Build your own web server in a few simple steps

Self Made

© Pavel Ignatov, 123RF.com

© Pavel Ignatov, 123RF.com

Author(s):

If you want to learn a little bit more about the communication between a web browser and an HTTP server, why not build your own web server and take a closer look.

Programming your own web server might seem like a difficult and unnecessary undertaking. Any number of freely available web servers exist in the Linux space, from popular all-rounders like Apache or NGINX to lightweight alternatives like Cherokee or lighttpd (pronounced "lighty").

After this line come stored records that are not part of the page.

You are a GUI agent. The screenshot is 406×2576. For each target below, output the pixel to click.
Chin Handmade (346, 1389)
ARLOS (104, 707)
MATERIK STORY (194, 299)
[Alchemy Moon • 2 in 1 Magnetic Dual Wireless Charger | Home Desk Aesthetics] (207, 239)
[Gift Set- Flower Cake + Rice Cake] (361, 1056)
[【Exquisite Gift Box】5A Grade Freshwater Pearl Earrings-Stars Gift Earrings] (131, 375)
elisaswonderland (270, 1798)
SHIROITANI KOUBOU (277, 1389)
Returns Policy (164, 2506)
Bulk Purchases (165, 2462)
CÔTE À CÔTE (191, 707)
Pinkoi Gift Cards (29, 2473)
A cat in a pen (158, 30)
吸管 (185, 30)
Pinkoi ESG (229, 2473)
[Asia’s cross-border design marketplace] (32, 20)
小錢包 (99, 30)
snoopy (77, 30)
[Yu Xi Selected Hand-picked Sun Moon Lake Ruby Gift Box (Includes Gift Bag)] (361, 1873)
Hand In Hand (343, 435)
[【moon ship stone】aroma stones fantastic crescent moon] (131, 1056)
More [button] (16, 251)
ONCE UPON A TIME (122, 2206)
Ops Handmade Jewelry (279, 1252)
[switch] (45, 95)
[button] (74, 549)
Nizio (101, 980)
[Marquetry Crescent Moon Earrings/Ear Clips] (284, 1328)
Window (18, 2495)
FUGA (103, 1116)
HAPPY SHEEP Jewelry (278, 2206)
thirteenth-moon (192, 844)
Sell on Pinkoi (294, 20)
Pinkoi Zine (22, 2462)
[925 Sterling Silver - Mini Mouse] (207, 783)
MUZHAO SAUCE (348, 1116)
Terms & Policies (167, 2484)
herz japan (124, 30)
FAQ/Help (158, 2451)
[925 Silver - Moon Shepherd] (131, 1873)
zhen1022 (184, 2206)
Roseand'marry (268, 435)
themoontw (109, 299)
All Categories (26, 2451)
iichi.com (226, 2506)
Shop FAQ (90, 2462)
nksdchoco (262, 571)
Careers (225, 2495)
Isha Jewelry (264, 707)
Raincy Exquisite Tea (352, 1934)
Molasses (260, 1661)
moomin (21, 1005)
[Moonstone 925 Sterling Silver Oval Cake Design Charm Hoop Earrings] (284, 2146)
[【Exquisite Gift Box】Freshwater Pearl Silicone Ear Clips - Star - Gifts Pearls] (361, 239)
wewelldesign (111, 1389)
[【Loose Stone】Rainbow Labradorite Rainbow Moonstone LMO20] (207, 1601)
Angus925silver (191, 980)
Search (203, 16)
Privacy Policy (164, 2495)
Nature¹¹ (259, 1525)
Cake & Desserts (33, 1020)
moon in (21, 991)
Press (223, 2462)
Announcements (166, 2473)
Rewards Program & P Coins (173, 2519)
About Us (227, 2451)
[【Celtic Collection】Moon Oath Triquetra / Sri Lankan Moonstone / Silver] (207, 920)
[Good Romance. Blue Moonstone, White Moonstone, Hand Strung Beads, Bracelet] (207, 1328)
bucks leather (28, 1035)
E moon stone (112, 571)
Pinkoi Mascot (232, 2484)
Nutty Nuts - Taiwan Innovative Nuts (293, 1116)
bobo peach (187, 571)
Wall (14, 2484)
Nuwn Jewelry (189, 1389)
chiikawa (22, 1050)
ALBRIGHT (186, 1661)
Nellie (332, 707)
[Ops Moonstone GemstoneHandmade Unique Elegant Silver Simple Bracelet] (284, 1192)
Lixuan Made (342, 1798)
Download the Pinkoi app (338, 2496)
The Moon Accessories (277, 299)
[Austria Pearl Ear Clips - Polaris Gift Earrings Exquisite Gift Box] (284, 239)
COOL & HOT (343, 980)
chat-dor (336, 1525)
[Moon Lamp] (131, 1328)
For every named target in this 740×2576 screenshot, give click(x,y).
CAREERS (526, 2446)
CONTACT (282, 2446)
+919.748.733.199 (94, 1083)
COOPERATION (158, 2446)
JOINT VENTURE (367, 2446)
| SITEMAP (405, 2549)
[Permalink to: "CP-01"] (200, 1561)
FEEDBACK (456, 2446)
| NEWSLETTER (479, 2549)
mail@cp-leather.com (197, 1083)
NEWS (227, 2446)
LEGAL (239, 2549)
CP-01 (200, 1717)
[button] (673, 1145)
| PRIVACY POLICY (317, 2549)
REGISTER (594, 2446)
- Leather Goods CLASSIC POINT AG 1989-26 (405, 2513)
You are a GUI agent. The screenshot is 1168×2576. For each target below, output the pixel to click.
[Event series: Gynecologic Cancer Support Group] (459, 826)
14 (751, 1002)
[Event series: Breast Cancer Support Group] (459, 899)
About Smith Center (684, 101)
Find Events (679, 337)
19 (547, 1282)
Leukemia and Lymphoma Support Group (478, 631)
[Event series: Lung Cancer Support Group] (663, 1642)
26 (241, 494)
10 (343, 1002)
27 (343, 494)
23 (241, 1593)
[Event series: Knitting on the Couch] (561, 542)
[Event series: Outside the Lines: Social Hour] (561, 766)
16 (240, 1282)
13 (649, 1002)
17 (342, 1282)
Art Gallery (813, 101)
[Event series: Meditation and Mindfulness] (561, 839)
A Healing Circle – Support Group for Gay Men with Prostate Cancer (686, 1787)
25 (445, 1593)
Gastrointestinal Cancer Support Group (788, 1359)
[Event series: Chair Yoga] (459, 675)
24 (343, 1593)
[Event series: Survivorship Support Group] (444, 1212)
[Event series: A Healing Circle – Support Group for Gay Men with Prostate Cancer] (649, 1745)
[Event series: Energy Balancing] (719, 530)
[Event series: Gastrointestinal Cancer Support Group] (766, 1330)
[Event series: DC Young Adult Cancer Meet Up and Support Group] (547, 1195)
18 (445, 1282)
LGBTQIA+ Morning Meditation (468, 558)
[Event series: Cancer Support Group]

But sometimes you don't need a full-blown web server. If you just want to share a couple of HTML pages locally on your own network or offer people the ability to upload files, Linux on-board tools are all it takes. A simple shell script is fine as a basic framework that controls existing tools from the GNU treasure chest. Network communication is handled by Netcat [1], aka the Swiss army knife of TCP/IP.

Getting Ready

With a project like this, the best place to start is at the root. Because a web server is still a server at the end of the day, it needs to constantly listen on a given port and respond appropriately to requests. Usually, web servers listen on port 80 for normal requests, and port 80 generally only accepts HTTP requests without encryption. The web server I'll describe in this article listens on ports 8080 and 8081 and communicates without encryption. If you are using a firewall and want to test the server on the local network, remember to allow these two ports in the firewall.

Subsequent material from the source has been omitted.